To obtain the greatest reward, a rat should quickly change your behavior every time you discover that the probability of reward has changed.
It was a difficult task that required memory and strategy. Rats exposed to alcohol worked considerably worse.
The previous experiments in animals were not comparable to humans with alcohol consumption disorder because animals did not demonstrate deficits in rapid decision making. The team believes this was because the tasks in previous experiments were too easy.
“Our experiment was quite challenging and rats exposed to alcohol simply could not do it too,” said Janak.
“When the correct answer constantly changed, the control rats made the best decisions faster. They were more strategic. And when we looked at their brains, neuronal signals related to the decision of the control rats were stronger.”
The team linked behavioral difficulties with dramatic functional transformations in dorsomedial striatum, a part of the critical brain for decision making. The alcohol had damaged the neuronal circuits that caused the rats exposed to alcohol to process the information less effectively.
A surprise was how long the dependence of alcohol harms cognition and neuronal function, even after abstinence.
“This can give us an idea of why relapse rates for alcohol addicts are so high,” said Janak. “Alcohol -induced neuronal deficits can contribute to drinking decisions even after going to rehabilitation. We can clearly demonstrate that these deficits can be durable.”

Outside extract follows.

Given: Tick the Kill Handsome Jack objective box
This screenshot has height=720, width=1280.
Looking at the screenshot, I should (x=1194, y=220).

The team only found behavioral and neural impediments only in male rats. The team does not believe that this suggests that female rats are immune to the effects of alcohol, but that there could be sensibilities related to sex in the effects of long -term alcohol on brain function.
Then, researchers hope to explore how alcoholism affects other areas of the brain that interact with the dorsomedial striated body and what could be causing the differences between men and women.

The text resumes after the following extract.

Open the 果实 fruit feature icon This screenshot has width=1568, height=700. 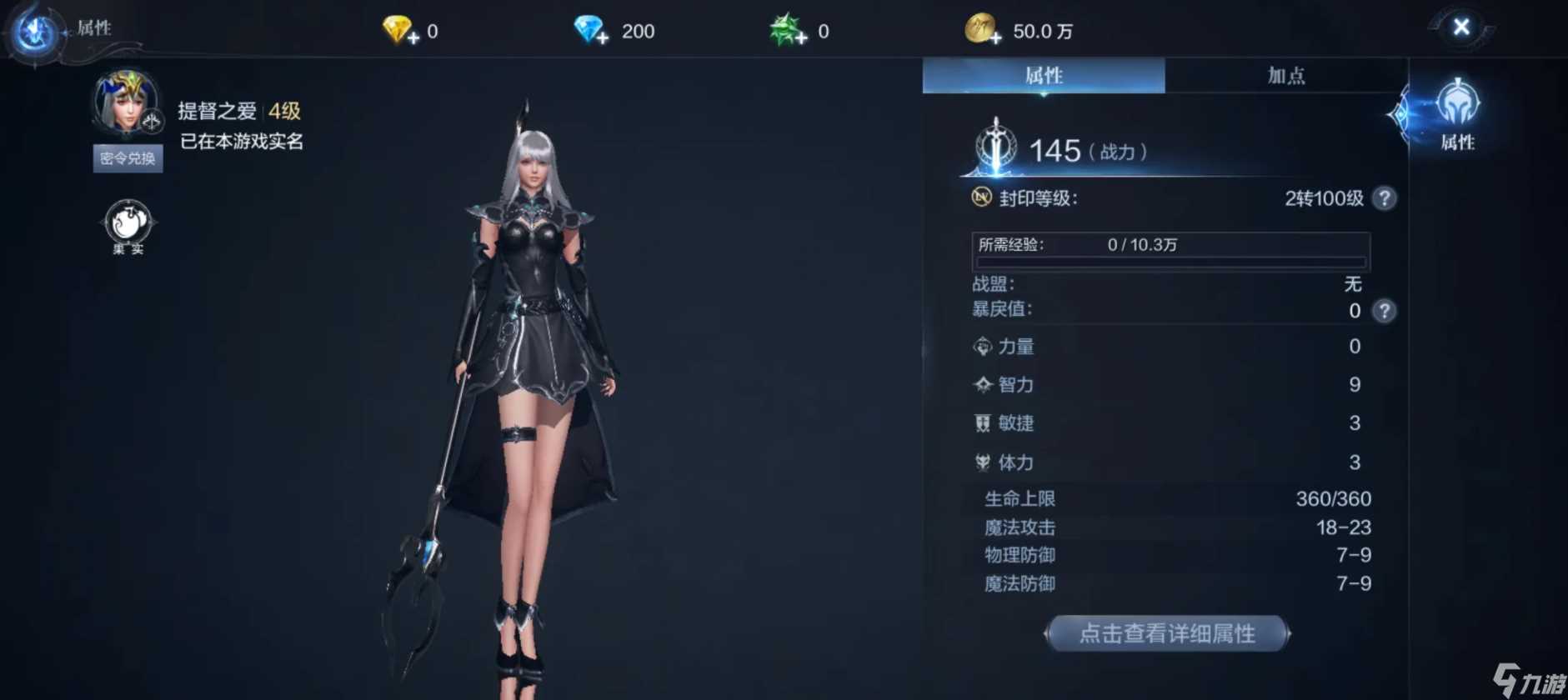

Additional authors include Robin Magnard, a postdoctoral fellow in Johns Hopkins; Angela J. Langdon of the National Health Institutes; and Daeyeol Lee, a distinguished professor of neuroscience and psychological and brain sciences in Johns Hopkins.

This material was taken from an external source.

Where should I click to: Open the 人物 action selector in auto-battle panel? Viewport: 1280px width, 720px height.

About this auditor and cognition research news
Author: Jill Rosen
Source: Ju
Contact: Jill Rosen – Jhu
Image: The image is accredited to Neuroscience News
Original research: open access.
“Chronic ethanol exposure produces sex -dependent alterations in value calculations in the striated body” by Patricia Janak et al. Scientific advances
Abstract
Chronic ethanol exposure produces sex -dependent impediments in value calculations in the striated body
Decision making based on value is based on the striated body, where neural plasticity can be altered by exposure to chronic ethanol (ETOH), but the effects of such plasticity on stiatal neuronal dynamics during decision making are still not clear.
This study investigated ETOH’s long -term impacts on decision -making promoted by rewards and striatal neurocomputations on male and female rats that use a dynamic probabilistic reversal learning task.
After a prolonged withdrawal period, male rats exposed to ETOH exhibited deficits in adaptability and exploratory behavior, with an aberrant value update based on the result that increased the preference for the chosen action.
These behavioral changes were linked to the altered neuronal activity in the dorsomedial striated body (DMS), where ETOH increased coding related to the result and decreased coding related to the choice. In contrast, female rats showed minimal behavior changes with different alterations of neuronal activity, revealing significant sex differences in the impact of chronic etoh.
Our findings underline the impact of chronic exposure to ETOH on adaptive decision making, revealing lasting changes in neurocomputational processes in the striated body underlying cognitive deficits that differ according to sex.